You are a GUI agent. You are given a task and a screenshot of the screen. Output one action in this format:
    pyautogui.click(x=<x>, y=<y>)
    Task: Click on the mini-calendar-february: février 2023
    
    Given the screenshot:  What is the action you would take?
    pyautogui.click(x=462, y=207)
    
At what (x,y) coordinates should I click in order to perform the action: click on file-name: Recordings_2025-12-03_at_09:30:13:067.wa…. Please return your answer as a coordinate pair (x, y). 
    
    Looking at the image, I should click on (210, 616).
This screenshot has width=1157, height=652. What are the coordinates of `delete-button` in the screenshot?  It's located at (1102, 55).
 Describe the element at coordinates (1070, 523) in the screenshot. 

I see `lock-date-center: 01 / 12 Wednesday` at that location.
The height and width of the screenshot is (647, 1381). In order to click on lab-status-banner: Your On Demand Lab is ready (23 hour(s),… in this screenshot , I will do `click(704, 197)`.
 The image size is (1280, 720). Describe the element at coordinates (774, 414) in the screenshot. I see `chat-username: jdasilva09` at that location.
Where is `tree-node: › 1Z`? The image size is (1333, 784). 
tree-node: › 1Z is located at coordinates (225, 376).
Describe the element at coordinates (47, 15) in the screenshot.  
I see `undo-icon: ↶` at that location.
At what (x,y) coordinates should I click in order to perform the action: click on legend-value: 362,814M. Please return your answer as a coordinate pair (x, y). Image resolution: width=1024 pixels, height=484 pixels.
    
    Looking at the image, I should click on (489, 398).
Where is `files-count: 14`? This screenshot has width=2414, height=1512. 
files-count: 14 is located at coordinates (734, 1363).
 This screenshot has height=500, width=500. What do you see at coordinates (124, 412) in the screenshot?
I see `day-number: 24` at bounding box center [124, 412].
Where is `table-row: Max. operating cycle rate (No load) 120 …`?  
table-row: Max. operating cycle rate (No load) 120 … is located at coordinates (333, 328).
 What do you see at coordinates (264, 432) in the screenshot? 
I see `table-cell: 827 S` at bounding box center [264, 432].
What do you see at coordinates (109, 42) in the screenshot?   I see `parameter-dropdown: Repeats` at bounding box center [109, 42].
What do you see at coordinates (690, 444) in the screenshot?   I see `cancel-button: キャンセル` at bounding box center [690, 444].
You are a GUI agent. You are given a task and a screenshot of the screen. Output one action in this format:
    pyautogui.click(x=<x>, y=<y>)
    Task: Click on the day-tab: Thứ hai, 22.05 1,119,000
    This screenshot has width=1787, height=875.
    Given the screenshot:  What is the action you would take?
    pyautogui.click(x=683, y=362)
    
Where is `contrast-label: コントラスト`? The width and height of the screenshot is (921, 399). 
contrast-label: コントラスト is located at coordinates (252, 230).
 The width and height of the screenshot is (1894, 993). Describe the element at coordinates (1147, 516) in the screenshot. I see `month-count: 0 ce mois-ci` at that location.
···
Please show each line above that contains the word "rate".

TASK RESPONSE:
Where is `table-row: Max. operating cycle rate (No load) 120 …`?  
table-row: Max. operating cycle rate (No load) 120 … is located at coordinates (333, 328).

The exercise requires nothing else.